What is required -> Return each line of the data below that contains the word "Please", matching case exactly.

[Data extracted from a collection]
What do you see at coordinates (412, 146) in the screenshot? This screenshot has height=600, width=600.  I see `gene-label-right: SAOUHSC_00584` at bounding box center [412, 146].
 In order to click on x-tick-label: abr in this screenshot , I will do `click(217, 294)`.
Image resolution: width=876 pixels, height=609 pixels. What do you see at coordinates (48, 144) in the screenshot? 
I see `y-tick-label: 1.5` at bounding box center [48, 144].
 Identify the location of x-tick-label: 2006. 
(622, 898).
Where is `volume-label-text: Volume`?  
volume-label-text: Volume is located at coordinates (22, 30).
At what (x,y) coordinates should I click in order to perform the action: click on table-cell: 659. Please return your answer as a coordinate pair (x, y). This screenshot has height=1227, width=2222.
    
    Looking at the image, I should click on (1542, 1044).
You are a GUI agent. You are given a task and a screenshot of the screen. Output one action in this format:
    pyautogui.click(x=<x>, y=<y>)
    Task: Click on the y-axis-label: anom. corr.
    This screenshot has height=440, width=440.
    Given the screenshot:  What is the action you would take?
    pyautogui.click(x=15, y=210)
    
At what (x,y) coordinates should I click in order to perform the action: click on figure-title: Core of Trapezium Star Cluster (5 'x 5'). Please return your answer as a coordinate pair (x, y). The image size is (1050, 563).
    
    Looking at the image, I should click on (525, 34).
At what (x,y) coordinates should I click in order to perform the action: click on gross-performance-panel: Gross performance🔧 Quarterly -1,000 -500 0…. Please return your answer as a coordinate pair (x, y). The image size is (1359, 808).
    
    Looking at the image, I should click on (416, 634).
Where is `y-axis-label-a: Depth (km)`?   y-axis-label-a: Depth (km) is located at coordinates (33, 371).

Exercise solution ->
At what (x,y) coordinates should I click in order to perform the action: click on table-cell: 659. Please return your answer as a coordinate pair (x, y). This screenshot has height=1227, width=2222.
At what (x,y) coordinates should I click in order to perform the action: click on figure-title: Core of Trapezium Star Cluster (5 'x 5'). Please return your answer as a coordinate pair (x, y). The image size is (1050, 563).
At what (x,y) coordinates should I click in order to perform the action: click on gross-performance-panel: Gross performance🔧 Quarterly -1,000 -500 0…. Please return your answer as a coordinate pair (x, y). The image size is (1359, 808).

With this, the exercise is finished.